MAB (MAC Authentication Bypass) facilitates port-based access control through the utilization of the endpoint's MAC address. Additionally, it offers enhanced network visibility, as the authentication process enables the combination of device IP address, MAC address, switch, and port.
MAB can be implemented as a backup or supplementary mechanism to IEEE 802.1X. In the absence of IEEE 802.1X-enabled devices on the network, MAB can be implemented as a standalone authentication mechanism.
In order for the MAB authorization service to function correctly, it is necessary to input the system's MAC addresses.
This may be accomplished in a number of ways, as illustrated below.

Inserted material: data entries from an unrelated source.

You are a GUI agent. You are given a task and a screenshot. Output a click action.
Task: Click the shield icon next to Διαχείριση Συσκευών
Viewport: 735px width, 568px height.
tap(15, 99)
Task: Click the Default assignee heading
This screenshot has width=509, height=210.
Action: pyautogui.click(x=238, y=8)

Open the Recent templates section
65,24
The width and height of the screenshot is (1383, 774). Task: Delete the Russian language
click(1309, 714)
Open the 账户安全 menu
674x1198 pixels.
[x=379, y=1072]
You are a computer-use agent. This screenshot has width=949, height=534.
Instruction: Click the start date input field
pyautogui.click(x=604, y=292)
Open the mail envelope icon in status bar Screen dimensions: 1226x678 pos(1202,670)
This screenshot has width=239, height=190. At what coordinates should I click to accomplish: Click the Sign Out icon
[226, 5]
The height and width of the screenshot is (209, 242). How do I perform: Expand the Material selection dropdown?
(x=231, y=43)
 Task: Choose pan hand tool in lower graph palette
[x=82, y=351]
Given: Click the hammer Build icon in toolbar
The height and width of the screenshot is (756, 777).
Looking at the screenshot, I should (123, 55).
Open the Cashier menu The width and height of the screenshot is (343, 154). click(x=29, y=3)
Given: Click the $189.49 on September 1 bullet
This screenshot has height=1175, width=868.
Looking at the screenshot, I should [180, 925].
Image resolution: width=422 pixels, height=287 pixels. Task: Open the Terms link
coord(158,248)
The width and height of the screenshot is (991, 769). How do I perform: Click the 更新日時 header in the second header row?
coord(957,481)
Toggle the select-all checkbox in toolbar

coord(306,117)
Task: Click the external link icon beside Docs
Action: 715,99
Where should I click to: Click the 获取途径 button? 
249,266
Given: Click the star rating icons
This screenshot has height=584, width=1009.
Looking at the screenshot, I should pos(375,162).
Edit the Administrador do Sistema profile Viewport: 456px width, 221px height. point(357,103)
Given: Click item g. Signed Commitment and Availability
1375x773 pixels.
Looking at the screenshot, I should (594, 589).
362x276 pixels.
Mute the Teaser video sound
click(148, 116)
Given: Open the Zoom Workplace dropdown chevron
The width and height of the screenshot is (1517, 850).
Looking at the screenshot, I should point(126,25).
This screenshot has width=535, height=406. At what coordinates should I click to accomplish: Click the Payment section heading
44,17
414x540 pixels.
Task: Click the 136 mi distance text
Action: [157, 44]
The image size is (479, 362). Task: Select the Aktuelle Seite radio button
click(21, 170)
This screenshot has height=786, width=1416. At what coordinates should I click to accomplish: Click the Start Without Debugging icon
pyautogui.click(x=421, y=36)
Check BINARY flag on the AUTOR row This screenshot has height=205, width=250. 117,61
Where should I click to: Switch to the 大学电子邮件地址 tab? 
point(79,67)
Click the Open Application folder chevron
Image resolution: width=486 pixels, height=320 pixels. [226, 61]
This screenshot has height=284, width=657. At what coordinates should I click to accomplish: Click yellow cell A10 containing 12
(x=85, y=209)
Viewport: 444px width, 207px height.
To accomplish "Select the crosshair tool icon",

To make the further process of configuring the MAB easier, it's a good idea to group the added objects right away. In the form of each modality, there is an Object Groups field. This is a drop-down list from which you select the object groups you created earlier in Menu > Administration > Object Groups.
| Form fields | Value |
|---|---|
| Name | Type any name |
| Authentication method to the network | MAC |
| Action | Access to vlan |
| Send VLAN tag back | Yes (checkbox) |
| Vlan | Select from the list the VLAN to be assigned to the users of the organization |
| Device group MAC addresses | Select from the list of object groups if mac addresses or terminal devices have been previously grouped |
| Undefined Endpoints means | Any Endpoints |
| Network device | Select from the list the WiFi controllers and/or network devices on which the authorization service will be activated |
| WiFi network | Optional: if you selected a wifi controller above, select the SSID |
After the initial authorization, the system will create a validation template for future verification. In the case of changes to the components of the end device or its replacement, the stored template should be deleted. To do this, go to the end device, press the preview button next to the validation template, and select the clear option.